O'Nights
O'Nights
Cecily Parks
“In Cecily Parks’ luminous and graceful poems, thought inhabits the wilderness, and wildness permeates the interior of human perception. Within these nightscapes, we find ourselves among the foxes, watching, listening, aware of our role as trespassers and witnesses. Thinking about weapons, thinking about how a wound heals, thinking about words, captured, released, spilling over, following a sound that seems at once ancient and new.”
—Elizabeth Willis
April 2015
ISBN: 9781938584114
Available in print and digital formats.
Cecily Parks is the author of the poetry collections Field Folly Snow (University of Georgia Press, 2008) and O’Nights (Alice James Books, 2015), and the editor of the anthology The Echoing Green: Poems of Fields, Meadows, and Grasses (Everyman's Library Pocket Poets, 2016). Her poems appear in Harvard Review, The New Republic, The New Yorker, Tin House, and elsewhere.
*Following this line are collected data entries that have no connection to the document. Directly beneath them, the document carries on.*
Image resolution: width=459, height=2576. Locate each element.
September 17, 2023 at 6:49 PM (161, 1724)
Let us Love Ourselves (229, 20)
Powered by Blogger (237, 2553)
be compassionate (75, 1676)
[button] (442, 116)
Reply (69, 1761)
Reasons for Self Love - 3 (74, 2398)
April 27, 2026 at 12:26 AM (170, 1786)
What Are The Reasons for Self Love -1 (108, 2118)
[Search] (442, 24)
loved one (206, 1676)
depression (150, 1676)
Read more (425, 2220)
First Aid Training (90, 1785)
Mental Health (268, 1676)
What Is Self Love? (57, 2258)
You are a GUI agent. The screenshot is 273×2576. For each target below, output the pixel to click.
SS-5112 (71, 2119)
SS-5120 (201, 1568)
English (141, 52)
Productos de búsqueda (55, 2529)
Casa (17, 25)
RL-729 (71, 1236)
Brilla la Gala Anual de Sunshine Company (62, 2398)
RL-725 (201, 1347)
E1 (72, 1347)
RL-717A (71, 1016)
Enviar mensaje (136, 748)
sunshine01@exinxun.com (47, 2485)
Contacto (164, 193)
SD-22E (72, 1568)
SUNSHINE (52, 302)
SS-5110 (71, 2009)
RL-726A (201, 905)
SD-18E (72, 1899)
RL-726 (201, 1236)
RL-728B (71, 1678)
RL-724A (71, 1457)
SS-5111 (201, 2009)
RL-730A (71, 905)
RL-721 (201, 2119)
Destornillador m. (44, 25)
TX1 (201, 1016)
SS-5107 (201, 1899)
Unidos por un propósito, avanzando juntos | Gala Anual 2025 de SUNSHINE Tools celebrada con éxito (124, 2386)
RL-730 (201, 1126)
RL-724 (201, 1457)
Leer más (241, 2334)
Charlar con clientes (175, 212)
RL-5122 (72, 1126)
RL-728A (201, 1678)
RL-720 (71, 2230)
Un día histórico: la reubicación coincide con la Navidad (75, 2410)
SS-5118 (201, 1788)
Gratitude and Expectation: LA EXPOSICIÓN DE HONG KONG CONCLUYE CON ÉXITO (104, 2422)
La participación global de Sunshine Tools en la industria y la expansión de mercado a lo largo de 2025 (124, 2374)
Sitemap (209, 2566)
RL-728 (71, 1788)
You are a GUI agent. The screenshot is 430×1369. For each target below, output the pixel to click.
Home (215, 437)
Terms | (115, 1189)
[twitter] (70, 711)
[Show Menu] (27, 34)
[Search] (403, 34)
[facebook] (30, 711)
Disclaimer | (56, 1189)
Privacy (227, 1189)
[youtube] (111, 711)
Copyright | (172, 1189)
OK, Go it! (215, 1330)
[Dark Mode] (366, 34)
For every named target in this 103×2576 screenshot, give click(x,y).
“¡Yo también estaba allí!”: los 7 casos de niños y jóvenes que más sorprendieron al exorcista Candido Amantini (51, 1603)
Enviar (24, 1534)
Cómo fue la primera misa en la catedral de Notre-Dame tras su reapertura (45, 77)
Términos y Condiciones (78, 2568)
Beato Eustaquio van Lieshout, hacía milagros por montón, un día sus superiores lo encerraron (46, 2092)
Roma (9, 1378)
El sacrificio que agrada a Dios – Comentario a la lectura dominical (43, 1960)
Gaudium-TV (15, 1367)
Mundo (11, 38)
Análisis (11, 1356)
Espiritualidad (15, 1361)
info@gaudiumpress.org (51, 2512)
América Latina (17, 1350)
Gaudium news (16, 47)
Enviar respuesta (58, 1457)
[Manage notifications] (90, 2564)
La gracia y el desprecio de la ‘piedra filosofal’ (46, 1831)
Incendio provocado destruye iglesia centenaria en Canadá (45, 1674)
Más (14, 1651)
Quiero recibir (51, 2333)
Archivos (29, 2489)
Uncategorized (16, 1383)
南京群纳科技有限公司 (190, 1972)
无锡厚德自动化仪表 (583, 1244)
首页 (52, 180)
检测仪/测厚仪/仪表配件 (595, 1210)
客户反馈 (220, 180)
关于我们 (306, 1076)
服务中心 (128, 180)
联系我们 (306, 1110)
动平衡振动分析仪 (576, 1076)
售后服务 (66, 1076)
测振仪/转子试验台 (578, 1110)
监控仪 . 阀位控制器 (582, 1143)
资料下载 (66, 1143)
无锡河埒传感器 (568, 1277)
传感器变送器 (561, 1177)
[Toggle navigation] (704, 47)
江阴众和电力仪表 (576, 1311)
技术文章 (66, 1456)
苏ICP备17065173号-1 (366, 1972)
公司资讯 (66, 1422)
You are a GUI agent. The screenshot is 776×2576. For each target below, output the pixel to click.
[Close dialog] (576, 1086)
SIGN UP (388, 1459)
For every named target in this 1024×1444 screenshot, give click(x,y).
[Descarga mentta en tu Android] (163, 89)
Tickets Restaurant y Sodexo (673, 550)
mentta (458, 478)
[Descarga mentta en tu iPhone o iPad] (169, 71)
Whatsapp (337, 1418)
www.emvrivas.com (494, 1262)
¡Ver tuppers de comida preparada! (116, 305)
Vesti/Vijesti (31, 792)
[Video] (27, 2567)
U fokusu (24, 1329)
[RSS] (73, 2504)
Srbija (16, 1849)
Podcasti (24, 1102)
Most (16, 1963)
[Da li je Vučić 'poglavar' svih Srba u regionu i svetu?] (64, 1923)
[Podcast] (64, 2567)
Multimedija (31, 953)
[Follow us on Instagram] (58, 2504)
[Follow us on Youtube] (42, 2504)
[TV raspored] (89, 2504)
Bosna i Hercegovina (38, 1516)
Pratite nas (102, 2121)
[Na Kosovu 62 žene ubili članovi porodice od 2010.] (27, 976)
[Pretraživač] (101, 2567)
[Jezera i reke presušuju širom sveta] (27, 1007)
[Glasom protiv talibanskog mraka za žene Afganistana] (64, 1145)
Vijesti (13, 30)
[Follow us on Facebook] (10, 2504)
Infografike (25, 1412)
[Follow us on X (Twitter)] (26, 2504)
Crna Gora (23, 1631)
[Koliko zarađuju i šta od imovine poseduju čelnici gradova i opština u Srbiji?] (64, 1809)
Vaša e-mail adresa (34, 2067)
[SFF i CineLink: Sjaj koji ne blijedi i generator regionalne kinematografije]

The recipient of a Pushcart Prize, she teaches in the MFA Program in Creative Writing at Texas State University.
Additional Praise:
“In Cecily Parks’ beautiful poems, the natural world teeters between being and seeming—the seeming a simulacrum projected onto the world by a mind’s yearning, taxonomy and dread. Deeply metaphysical, and deeply attentive to our spiritual as well as physical uses and abuses of nature, O’Nights implicates language’s—indeed, lyric poetry’s—sad role in this endeavor.”
—Susan Wheeler
“Parks has strange, special eyes, and she sees the world unlike anyone else. In this book she’s discovered or uncovered a new (and by that I mean an overlooked ancient) kind of metaphor: how a thing is more itself in its brokenness, in its reasserted self; a way for this to not merely be that—as in ordinary metaphors— but for this to be ever more this, no compromise, no lie, no way out. There is always more there, where Cecily Parks’ poetry is. Anything she looks at cannot shy away from her vision, revision, respect and re-creation. There is a weird world here, a beautiful and deep world (far from the untethered and glib musings skating on the surface of other kinds of contemporary poetry) that has wild air, real animals, a skin of weather and wonder, somehow hardcore, unflinching, the way a goddess might rule it. Parks is the golden voice of this world, singing in harmony that long song that only real poetry knows. Absolutely breathtaking.